US President Joe Biden called the decision "devastating".
By a 6-3 vote, with conservatives in the majority, the court said that the Clean Air Act does not give the Environmental Protection Agency broad authority to regulate greenhouse gas emissions from power plants that contribute to global warming.
The decision, said environmental advocates and dissenting liberal justices, was a major step in the wrong direction - "a gut punch", one prominent meteorologist said - at a time of increasing environmental damage attributable to climate change and dire warnings about the future.
The court's ruling could complicate the administration's plans to combat climate change. Its proposal to regulate power plant emissions is expected by the end of the year. The decision also could have a broader effect on other agencies' regulatory efforts beyond climate change and air pollution.
The decision put an exclamation point on a court term in which a conservative majority, bolstered by three appointees of former President Donald Trump, also overturned the nearly 50-year-old nationwide right to abortion, expanded gun rights and issued major religious rights rulings, all over liberal dissents.
President Joe Biden aims to cut the nation's greenhouse gas emissions in half by the end of the decade and to have an emissions-free power sector by 2035. Power plants account for roughly 30 per cent of carbon dioxide output.
"Capping carbon dioxide emissions at a level that will force a nationwide transition away from the use of coal to generate electricity may be a sensible 'solution to the crisis of the day'," Chief Justice John Roberts wrote in his opinion for the court.

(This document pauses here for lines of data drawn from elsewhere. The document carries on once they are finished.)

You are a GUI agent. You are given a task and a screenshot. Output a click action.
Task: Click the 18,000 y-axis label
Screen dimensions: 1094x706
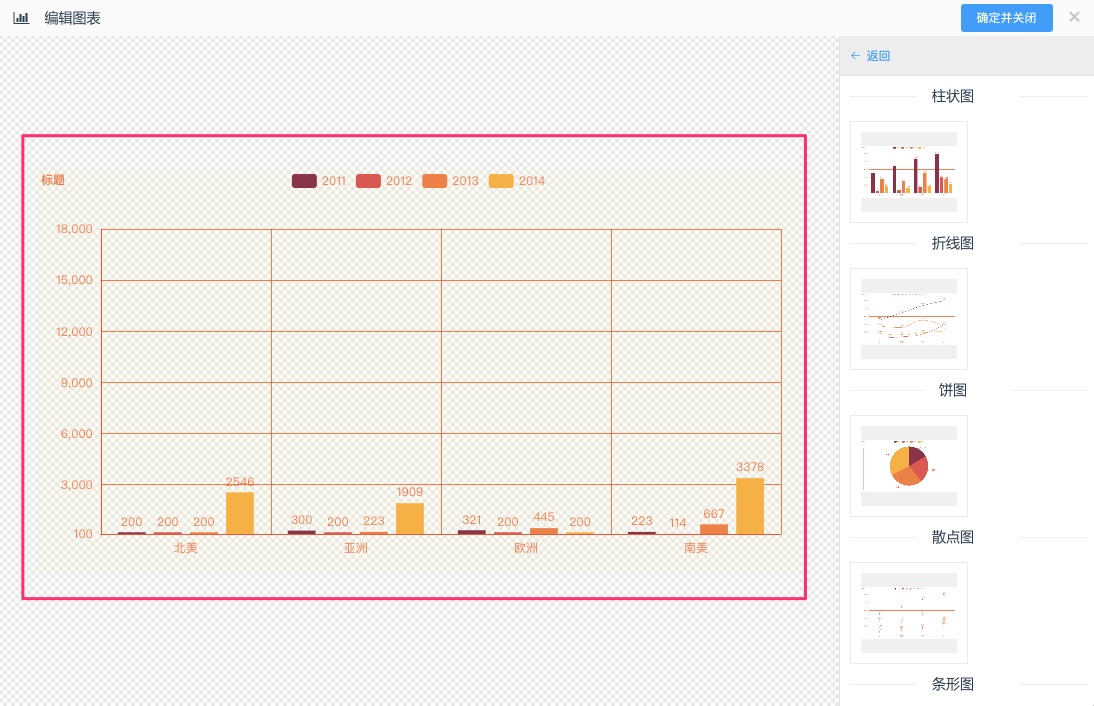[75, 229]
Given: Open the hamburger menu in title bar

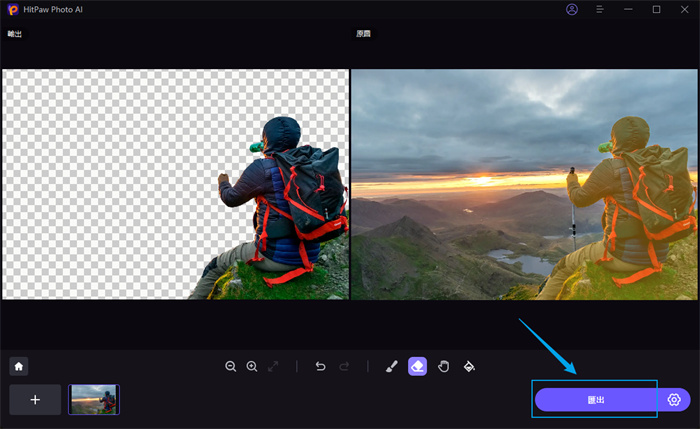Looking at the screenshot, I should 600,9.
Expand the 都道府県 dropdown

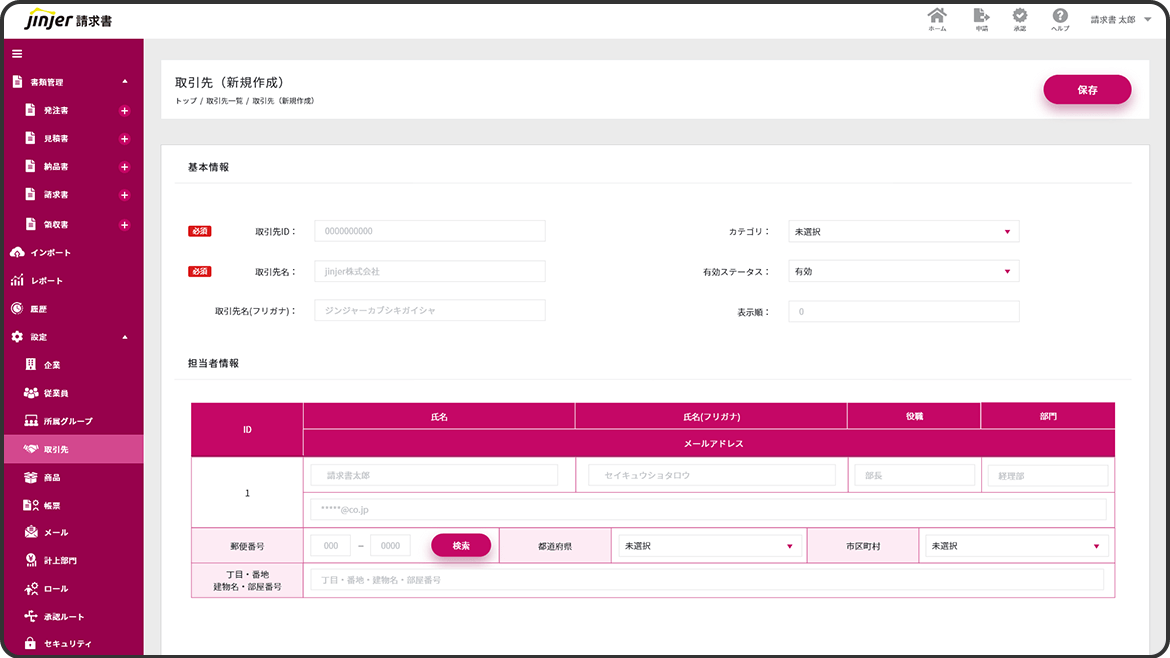click(x=706, y=546)
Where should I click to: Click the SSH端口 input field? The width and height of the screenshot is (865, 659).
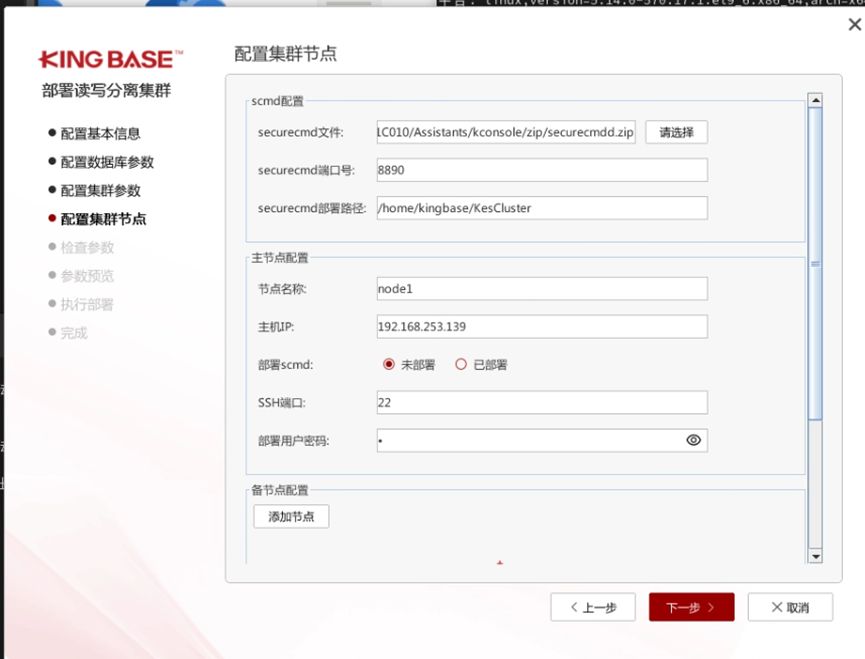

But Roberts wrote that the Clean Air Act doesn't give EPA the authority to do so and that Congress must speak clearly on this subject.

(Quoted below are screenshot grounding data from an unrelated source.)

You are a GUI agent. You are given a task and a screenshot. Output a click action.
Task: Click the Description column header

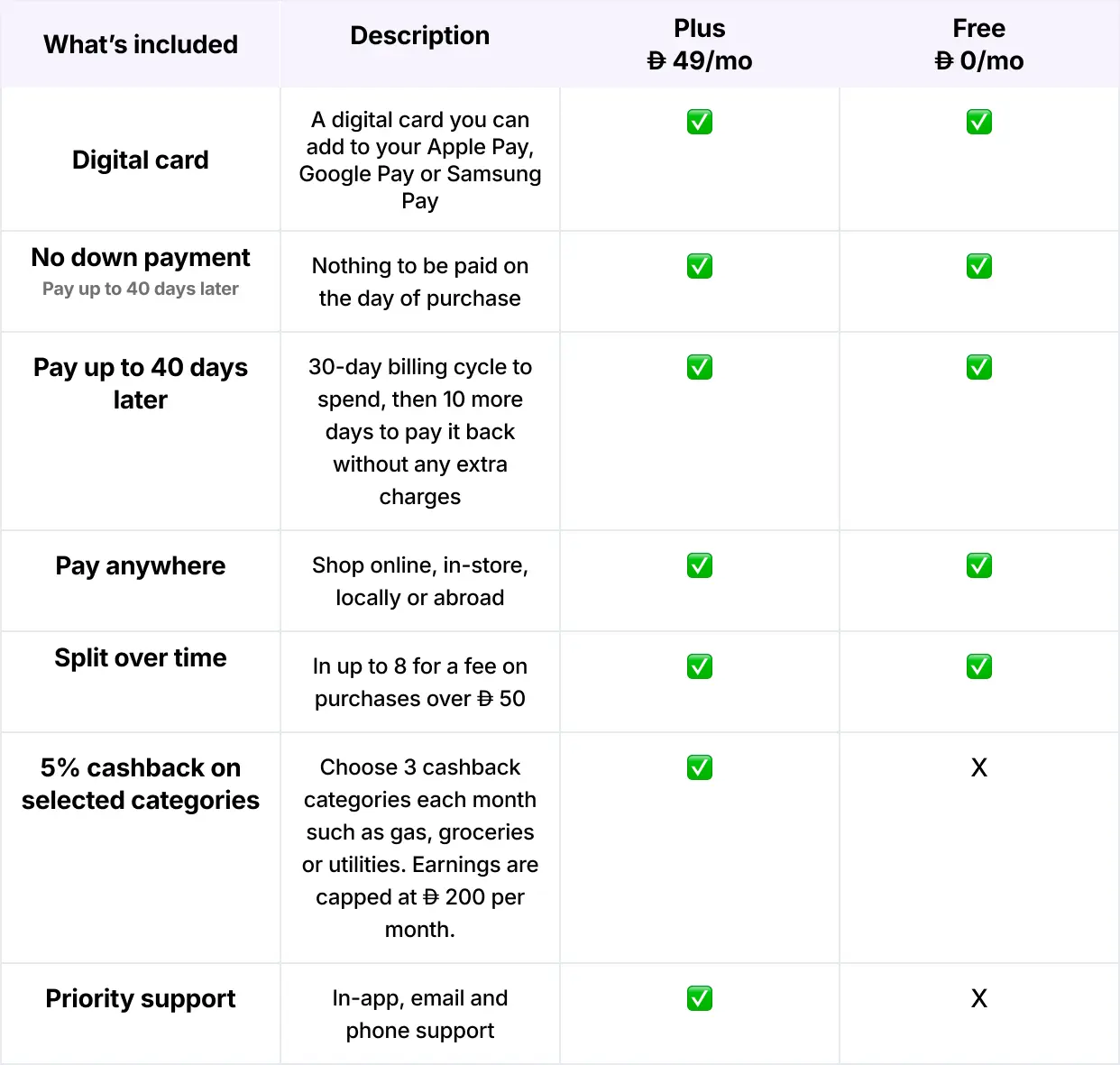coord(420,36)
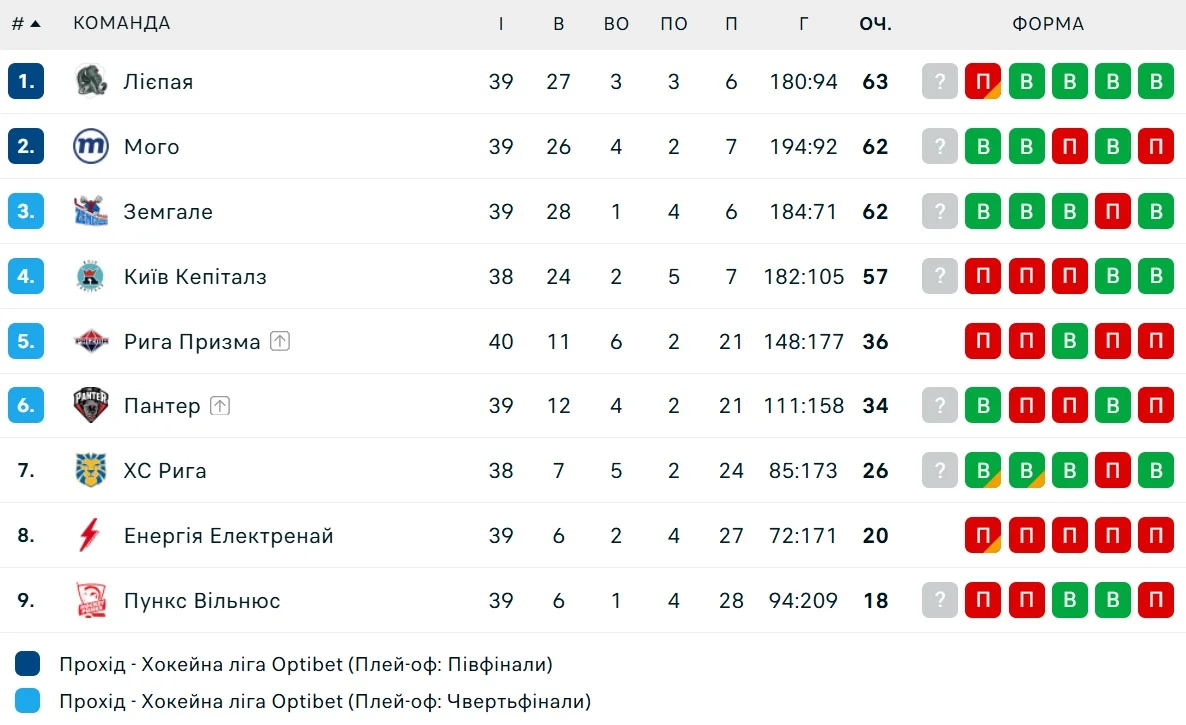Click the Київ Кепіталз team logo

tap(91, 276)
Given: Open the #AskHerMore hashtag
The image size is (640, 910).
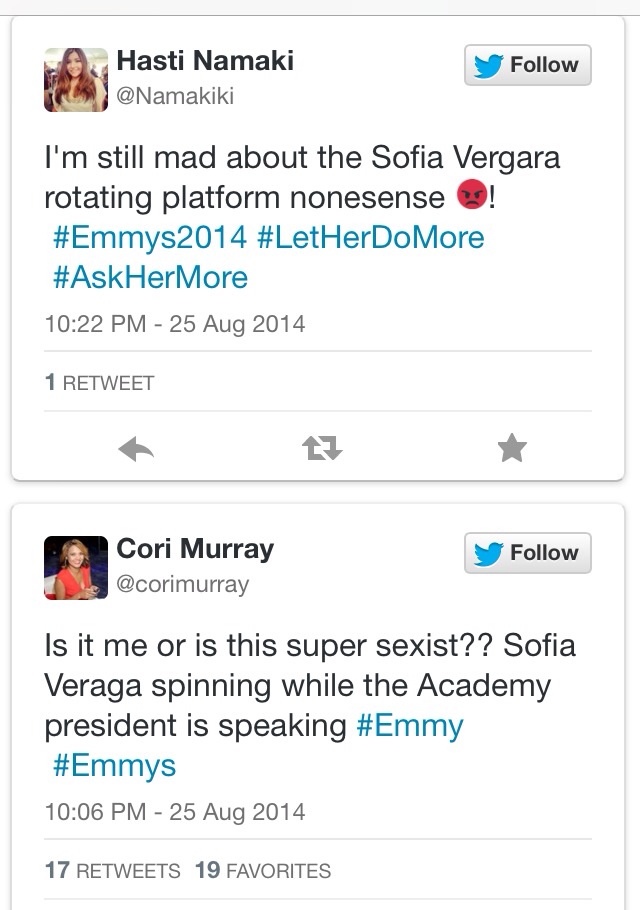Looking at the screenshot, I should click(x=149, y=277).
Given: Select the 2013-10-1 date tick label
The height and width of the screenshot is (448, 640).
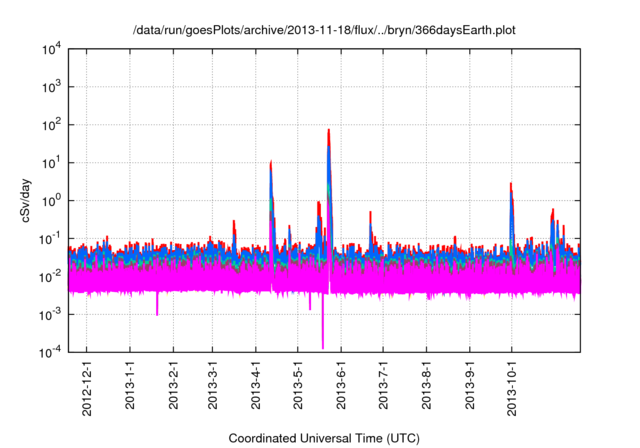Looking at the screenshot, I should (510, 389).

"A decision of such magnitude and consequence rests with Congress itself, or an agency acting pursuant to a clear delegation from that representative body," he wrote.
In a dissent, Justice Elena Kagan wrote that the decision strips the EPA of the power Congress gave it to respond to "the most pressing environmental challenge of our time".

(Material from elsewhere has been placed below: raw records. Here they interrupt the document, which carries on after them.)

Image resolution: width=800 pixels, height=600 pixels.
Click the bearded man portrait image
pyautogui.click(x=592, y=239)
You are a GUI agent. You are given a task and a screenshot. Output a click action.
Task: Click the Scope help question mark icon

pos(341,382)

Kagan said the stakes in the case are high. She said: "The Court appoints itself - instead of Congress or the expert agency - the decisionmaker on climate policy. I cannot think of many things more frightening."
Biden, in a statement, called the ruling "another devastating decision that aims to take our country backwards. While this decision risks damaging our nation's ability to keep our air clean and combat climate change, I will not relent in using my lawful authorities to protect public health and tackle the climate crisis."
West Virginia Attorney General Patrick Morrisey, who led the legal challenge to EPA authority, said the "EPA can no longer sidestep Congress to exercise broad regulatory power that would radically transform the nation's energy grid and force states to fundamentally shift their energy portfolios away from coal-fired generation".
But University of Georgia meteorology professor Marshall Shepherd, a past president of the American Meteorological Society, said of the decision: "It feels like a gut punch to critical efforts to combat the climate crisis which has the potential to place lives at risk for decades to come."
Richard Revesz, an environmental expert at the New York University School of Law, called the decision "a significant setback for environmental protection and public health safeguards".
But he said in a statement that EPA still has authority to address greenhouse gas emissions from the power sector.
EPA spokesman Tim Carroll said the agency is reviewing the decision. "EPA is committed to using the full scope of its existing authorities to protect public health and significantly reduce environmental pollution, which is in alignment with the growing clean energy economy."
The court held that Congress must speak with specificity when it wants to give an agency authority to regulate on an issue of major national significance.
Senate Democratic leader Chuck Schumer of New York said the decision would have a wide effect. "The consequences of this decision will ripple across the entire federal government, from the regulation of food and drugs to our nation's health care system, all of which will put American lives at risk," Schumer said.